Wednesday, October 18, 2006

thoughts of a parent and child

I remember after Al and I were married and moved away from her parents and mine, we would travel to visit them, or they would come visit us. We would talk, find something to do together, catch up. After we had children, the visits to our place picked up. The grandparents couldn’t stay away. The kids were always the focus of attention, and the motivation for the visit. I remember thinking how it must have been awkward before, when there were no kids to come see, to measure against the last visit, to tease and tickle and wrestle.
I was thinking about this today and remembering how much more rewarding it was to have my parents come to see my children than for them to come merely to visit me. It may have been the first time that I ever felt that I had done something for them. For I had done precisely what they had done and I was following after them. I followed them as a parent, I’d become what they were to me, and we all basked in it. I was honoring my parents by imitating them. Intensely, I felt their pleasure when I offered them my children to love and hug and kiss and enjoy.
Honestly, the more I thought about this, the more I thought about how incomplete Al and I must have felt before the kids came. We didn’t know it, but now it is impossible to imagine normal meals without kids around the table, to imagine trips home without the grumpy kids in the car, to imagine going camping without the animals we’re bringing back to the woods, or at least thinking about the fact that we’ve left them at home. Who were we before we had kids? There is an entirely new and added definition to me with the addition of kids. My identity grows to include “dad”.
My children steal away focus and attention in visits with my parents, but in doing so bring me closer to my parents. Irony. I more fully understand Mom and Dad, and I share something with them that I never knew before. I feel I honor them by becoming what they were to me, and I feel their pleasure.

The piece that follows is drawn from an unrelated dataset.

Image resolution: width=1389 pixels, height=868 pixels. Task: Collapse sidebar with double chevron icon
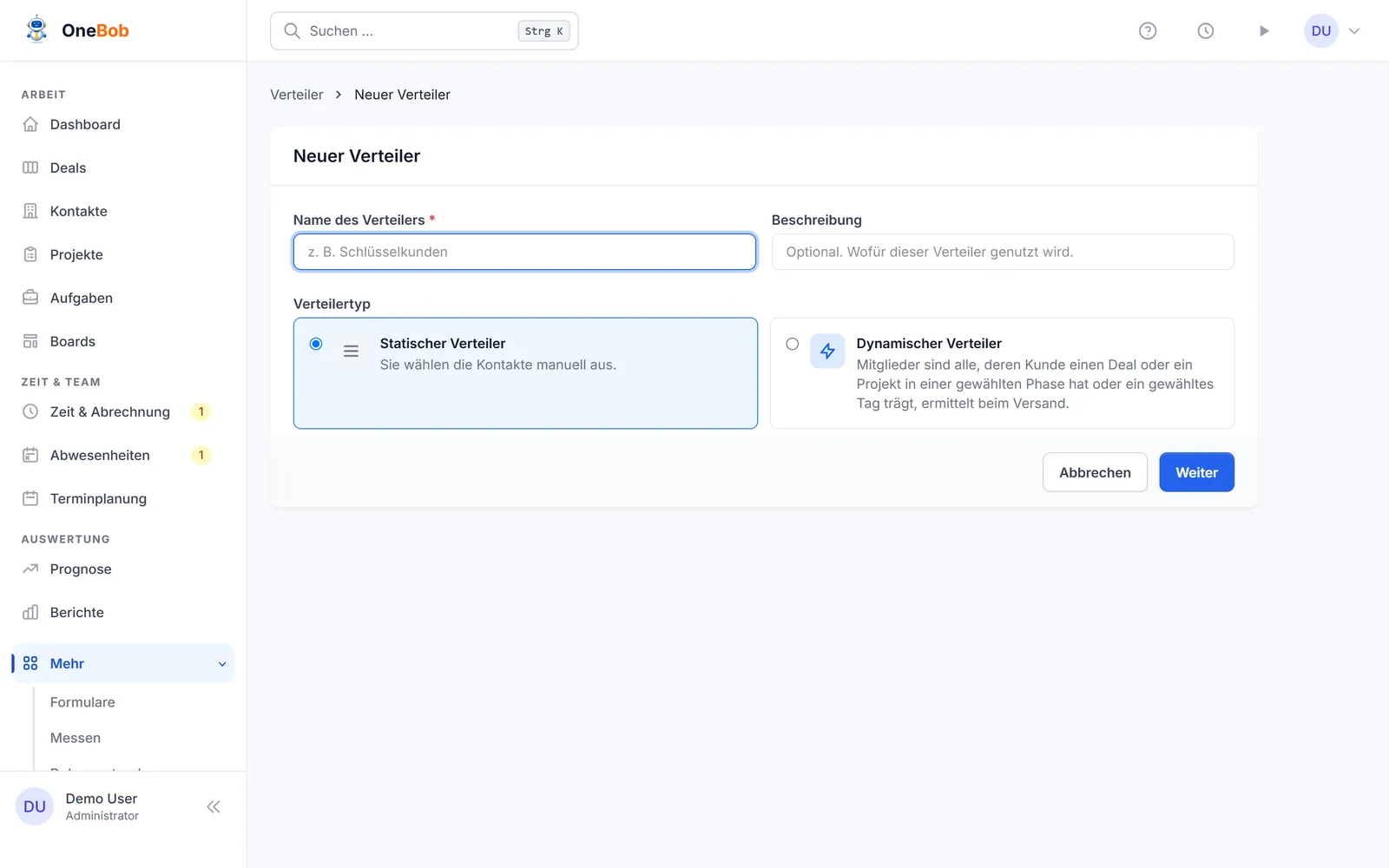(214, 806)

Of course I can’t think about these things without pondering the added perspective I have for attempting to understand the relationship God desires to have with me. I think of joy and frustration He feels as Father. I think of my desire to imitate Him in being creative and creating. As when I feel my parents’ pleasure when they experience my children, I feel His pleasure when I attempt to imitate Him. I feel His smile when I use the tools He’s given me to share the thoughts He’s given me. I feel His smile upon the children I lift up to Him in my attempt to make Him obvious to them, to teach them to imitate Him and seek to feel His pleasure.